Dos atuais 62 milhões de hectares utilizados para fins da agricultura, cerca de sete milhões são irrigados, principalmente em cultivos de frutas, hortaliças, cana-de-açúcar, arroz, milho e café. Desses, 1,4 milhões de hectares são irrigados por meio de 23 mil pivôs centrais. A irrigação brasileira possui potencial para elevar ainda mais a produtividade a partir de ganhos de eficiência e gestão integrada de bacias hidrográficas. Pode otimizar áreas agrícolas já implantadas e diminuir a pressão pela abertura de novas áreas em vegetação natural.
A Embrapa e seus parceiros têm desenvolvido pesquisas e inovações tecnológicas com uma visão integrada e sistêmica, promovendo o uso mais racional da água. O agricultor pode se tornar um “águacultor”, ou seja, também produzir água em sua chácara, sítio, fazenda ou estância. Tecnologias, sistemas e práticas de manejo como plantio direto, agricultura de precisão, aplicativos de gestão da irrigação, integração lavoura-pecuária-floresta (ILPF), recuperação e manutenção das reservas legais e áreas de proteção permanentes permitem maior infiltração das águas das chuvas no lençol freático. Além de propiciar aumento da biodiversidade, essas condições elevam a eficiência de uso e a disponibilidade de recursos hídricos em períodos de seca para uso agrícola, urbano e industrial.
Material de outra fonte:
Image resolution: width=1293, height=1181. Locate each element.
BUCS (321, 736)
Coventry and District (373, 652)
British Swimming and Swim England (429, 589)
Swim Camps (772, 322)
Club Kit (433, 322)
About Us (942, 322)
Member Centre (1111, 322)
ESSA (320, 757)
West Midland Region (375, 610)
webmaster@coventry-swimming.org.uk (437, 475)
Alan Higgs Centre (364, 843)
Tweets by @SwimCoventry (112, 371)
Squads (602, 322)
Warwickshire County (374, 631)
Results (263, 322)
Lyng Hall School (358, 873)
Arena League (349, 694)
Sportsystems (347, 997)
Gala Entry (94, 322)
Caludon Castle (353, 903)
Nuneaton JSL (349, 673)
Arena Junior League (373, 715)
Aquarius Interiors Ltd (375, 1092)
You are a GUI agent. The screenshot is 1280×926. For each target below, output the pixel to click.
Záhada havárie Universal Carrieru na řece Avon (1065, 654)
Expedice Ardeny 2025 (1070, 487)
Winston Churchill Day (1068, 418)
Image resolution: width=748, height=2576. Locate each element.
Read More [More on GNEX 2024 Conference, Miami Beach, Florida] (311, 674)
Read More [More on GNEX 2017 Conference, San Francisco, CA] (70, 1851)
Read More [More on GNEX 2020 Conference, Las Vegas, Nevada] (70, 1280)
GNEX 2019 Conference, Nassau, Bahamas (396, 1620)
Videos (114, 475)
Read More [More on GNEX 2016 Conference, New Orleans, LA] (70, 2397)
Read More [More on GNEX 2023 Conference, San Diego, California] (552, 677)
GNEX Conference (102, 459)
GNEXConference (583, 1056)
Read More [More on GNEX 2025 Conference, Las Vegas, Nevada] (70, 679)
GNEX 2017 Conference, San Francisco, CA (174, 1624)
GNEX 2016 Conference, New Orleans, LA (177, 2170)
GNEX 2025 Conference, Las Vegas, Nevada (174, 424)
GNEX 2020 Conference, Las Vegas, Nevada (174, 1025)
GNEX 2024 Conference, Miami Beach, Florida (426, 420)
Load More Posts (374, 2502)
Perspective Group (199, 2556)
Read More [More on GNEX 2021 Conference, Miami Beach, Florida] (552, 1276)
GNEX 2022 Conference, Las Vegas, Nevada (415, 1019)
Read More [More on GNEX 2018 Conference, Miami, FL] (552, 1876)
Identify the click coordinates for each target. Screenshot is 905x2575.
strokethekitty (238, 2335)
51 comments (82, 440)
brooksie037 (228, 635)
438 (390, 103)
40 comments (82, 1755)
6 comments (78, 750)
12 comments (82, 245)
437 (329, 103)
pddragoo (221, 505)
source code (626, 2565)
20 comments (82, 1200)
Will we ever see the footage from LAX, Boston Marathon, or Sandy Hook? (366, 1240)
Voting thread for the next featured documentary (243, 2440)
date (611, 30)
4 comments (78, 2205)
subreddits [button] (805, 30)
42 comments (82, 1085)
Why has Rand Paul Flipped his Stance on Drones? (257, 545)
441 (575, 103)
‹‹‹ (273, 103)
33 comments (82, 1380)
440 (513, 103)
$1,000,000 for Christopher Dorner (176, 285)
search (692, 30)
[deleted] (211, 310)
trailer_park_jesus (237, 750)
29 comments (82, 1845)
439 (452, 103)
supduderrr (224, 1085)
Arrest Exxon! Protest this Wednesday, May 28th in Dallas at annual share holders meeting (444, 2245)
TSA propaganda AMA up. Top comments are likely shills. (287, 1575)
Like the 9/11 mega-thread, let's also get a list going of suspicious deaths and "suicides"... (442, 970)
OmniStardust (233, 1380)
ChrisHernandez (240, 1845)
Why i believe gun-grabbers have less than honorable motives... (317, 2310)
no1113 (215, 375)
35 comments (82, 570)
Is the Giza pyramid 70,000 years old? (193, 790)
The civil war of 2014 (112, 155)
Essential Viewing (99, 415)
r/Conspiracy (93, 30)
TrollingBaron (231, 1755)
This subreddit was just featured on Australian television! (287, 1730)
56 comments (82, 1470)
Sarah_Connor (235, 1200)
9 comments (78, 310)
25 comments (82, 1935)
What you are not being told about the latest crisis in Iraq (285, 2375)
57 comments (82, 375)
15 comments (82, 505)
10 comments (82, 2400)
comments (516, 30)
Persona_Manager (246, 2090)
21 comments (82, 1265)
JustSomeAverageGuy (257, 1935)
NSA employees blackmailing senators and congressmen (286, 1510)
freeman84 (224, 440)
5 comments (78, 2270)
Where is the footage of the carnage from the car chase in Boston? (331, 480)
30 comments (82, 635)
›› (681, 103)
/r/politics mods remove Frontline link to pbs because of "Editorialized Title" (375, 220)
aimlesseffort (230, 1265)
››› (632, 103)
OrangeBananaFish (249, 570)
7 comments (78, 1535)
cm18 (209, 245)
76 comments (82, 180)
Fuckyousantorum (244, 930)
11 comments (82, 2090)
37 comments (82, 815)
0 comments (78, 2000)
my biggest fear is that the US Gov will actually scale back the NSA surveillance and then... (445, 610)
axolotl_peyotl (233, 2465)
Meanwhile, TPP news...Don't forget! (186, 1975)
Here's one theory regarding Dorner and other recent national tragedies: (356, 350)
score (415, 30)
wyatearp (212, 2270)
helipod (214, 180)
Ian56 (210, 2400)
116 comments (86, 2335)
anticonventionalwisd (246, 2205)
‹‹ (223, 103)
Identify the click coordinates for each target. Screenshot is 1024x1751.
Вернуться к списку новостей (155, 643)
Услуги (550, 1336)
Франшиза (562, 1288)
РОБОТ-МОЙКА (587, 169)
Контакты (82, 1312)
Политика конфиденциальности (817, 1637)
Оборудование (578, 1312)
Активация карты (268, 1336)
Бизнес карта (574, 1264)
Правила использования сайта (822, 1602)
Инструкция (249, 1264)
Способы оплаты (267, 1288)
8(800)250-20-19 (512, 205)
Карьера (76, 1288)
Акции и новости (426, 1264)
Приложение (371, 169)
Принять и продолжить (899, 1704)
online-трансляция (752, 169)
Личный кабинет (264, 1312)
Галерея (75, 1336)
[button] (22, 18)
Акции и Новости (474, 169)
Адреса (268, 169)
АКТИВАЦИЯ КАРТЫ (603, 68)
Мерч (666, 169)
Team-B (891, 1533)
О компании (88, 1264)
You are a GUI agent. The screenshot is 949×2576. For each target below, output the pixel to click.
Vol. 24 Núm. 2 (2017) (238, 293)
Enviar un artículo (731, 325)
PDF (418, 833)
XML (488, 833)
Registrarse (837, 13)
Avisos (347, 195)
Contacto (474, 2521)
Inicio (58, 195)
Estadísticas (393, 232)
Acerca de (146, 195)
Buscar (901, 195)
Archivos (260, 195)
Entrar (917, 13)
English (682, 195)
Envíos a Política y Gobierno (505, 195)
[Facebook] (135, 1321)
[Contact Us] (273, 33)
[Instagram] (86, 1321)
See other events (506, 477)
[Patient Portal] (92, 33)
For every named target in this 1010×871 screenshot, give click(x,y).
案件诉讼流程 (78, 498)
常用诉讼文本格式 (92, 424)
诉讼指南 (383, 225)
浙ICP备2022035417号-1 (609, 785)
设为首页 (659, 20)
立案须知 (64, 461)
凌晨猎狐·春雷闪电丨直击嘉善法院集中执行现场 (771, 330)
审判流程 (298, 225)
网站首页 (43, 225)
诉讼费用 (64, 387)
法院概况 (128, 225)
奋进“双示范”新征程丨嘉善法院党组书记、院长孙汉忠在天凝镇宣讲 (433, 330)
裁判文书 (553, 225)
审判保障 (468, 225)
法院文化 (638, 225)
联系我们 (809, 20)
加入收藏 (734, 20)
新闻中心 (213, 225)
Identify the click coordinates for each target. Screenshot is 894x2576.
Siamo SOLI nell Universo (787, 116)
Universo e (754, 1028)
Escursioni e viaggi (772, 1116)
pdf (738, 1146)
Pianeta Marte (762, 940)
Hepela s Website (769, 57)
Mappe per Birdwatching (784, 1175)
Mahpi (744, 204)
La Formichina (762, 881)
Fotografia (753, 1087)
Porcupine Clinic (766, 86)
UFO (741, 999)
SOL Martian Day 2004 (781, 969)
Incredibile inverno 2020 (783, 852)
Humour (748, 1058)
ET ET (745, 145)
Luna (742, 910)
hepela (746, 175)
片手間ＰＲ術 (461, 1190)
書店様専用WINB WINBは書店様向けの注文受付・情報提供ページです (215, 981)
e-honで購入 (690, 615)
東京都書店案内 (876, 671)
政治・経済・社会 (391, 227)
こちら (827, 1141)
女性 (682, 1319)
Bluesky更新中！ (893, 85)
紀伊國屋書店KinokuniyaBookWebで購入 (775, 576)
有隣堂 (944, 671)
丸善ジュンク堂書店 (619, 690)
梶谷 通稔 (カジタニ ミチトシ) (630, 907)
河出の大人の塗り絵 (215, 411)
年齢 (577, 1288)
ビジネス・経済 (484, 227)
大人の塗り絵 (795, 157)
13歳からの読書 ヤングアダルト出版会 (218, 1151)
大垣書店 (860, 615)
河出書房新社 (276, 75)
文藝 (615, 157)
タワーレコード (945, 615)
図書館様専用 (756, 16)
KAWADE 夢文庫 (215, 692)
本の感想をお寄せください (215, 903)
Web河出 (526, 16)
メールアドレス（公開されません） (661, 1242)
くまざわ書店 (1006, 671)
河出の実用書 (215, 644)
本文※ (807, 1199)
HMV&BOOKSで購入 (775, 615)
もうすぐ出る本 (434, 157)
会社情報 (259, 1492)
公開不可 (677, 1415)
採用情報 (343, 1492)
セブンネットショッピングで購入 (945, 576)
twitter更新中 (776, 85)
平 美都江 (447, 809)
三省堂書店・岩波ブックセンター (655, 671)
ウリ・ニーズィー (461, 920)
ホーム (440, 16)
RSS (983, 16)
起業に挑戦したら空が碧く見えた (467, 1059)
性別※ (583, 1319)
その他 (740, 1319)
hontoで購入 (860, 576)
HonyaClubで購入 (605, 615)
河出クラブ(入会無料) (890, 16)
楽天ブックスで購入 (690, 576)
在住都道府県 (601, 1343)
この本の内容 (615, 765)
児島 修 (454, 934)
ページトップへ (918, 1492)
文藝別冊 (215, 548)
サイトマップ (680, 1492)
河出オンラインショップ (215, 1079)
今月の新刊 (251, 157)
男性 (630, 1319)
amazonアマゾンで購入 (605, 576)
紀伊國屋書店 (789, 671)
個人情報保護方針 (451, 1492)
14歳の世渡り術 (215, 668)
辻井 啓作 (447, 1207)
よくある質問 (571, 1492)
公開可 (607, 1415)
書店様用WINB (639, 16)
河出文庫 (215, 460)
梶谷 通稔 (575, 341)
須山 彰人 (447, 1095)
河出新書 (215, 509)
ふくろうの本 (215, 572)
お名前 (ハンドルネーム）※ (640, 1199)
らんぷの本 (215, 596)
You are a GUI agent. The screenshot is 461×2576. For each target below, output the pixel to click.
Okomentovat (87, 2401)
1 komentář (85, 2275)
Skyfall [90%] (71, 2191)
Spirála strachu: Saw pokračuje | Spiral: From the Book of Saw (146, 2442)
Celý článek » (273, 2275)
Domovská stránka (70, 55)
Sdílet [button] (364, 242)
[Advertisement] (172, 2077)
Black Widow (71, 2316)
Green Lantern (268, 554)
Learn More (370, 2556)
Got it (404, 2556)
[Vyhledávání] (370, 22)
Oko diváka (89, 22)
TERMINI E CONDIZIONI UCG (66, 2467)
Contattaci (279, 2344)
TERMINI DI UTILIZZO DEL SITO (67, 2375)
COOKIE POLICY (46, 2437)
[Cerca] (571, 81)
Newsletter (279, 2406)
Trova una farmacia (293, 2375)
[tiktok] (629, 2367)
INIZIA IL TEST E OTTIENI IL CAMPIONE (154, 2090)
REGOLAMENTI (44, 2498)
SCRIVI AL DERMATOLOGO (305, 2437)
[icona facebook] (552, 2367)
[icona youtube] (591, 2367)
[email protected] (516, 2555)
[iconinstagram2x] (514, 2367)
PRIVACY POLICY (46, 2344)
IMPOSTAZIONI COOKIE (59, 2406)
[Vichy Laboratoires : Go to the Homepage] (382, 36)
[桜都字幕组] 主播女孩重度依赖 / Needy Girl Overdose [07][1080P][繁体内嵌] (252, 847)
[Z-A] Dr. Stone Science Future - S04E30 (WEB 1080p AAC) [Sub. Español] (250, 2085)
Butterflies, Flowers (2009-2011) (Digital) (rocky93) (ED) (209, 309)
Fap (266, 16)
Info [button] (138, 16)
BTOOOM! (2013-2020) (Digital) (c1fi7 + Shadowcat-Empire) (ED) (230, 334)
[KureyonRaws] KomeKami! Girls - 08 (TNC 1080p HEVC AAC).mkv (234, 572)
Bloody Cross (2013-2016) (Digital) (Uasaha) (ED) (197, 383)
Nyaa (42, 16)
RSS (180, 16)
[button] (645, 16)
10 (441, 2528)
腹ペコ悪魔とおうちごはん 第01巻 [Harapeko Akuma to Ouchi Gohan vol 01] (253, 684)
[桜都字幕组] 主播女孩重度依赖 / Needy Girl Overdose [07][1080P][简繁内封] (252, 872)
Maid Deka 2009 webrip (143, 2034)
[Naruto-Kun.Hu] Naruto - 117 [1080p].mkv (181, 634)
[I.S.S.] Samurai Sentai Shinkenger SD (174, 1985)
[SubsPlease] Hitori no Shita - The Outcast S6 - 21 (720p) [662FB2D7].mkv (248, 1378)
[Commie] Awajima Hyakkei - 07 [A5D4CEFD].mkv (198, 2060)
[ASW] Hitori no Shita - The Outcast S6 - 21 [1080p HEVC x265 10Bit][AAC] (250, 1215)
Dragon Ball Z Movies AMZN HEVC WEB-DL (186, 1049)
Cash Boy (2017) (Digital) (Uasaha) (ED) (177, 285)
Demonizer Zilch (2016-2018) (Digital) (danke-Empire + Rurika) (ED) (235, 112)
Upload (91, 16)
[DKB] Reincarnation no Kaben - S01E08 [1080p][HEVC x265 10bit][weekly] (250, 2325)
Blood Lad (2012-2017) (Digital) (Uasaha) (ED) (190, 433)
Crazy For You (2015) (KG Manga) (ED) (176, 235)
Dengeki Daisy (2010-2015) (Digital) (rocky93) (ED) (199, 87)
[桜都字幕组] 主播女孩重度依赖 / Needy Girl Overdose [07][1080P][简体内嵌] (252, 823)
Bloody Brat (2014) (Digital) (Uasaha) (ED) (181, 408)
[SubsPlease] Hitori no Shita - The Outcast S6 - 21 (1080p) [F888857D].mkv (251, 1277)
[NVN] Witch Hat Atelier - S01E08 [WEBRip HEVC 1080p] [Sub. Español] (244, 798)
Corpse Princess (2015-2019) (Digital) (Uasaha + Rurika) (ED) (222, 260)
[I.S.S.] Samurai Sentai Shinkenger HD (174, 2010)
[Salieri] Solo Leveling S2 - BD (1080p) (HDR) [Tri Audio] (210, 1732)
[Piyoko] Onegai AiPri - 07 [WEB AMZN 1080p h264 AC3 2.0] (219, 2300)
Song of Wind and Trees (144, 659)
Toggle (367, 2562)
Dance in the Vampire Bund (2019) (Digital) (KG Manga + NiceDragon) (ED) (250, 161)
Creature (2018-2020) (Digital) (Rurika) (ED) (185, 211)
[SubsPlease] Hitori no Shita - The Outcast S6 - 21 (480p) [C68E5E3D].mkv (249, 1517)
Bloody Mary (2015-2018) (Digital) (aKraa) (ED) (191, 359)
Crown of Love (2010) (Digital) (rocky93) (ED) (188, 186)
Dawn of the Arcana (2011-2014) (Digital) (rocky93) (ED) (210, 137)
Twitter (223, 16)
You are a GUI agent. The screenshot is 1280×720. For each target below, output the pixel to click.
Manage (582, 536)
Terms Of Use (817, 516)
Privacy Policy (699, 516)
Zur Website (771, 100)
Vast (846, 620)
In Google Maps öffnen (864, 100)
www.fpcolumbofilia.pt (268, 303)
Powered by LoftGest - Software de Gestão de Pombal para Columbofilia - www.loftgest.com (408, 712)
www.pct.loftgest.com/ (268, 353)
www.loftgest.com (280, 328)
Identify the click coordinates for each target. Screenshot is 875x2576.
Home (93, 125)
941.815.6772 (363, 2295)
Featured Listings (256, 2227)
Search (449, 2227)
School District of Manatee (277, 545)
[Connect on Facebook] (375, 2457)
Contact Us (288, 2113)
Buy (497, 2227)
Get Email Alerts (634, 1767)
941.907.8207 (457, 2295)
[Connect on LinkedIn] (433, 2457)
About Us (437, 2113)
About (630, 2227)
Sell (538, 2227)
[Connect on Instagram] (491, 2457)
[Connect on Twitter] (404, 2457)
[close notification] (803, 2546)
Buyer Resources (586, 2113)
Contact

Diferentes instâncias governamentais estão amplificando a contribuição com o aprimoramento de políticas públicas de gerenciamento das bacias hidrográficas. Pagamento por serviços ambientais hídricos, estabelecimento de outorgas de uso baseadas na real disponibilidade e gerenciamento dos conflitos de usuários são estratégias muito bem-vindas. O cidadão usuário é fundamental e está se engajando cada vez mais em campanhas de reúso e diminuição de desperdícios.
Das vertentes, a água nasce como o elemento essencial para a produção de carnes, leites, ovos, grãos, frutas, legumes e verduras. Além disso, sua presença pode propiciar momentos de lazer e irrigar tradições culturais e religiosas. Também faz nascer poesia, pois, como na composição do maestro Jobim: “São as águas de março fechando o verão. É a promessa de vida no teu coração.”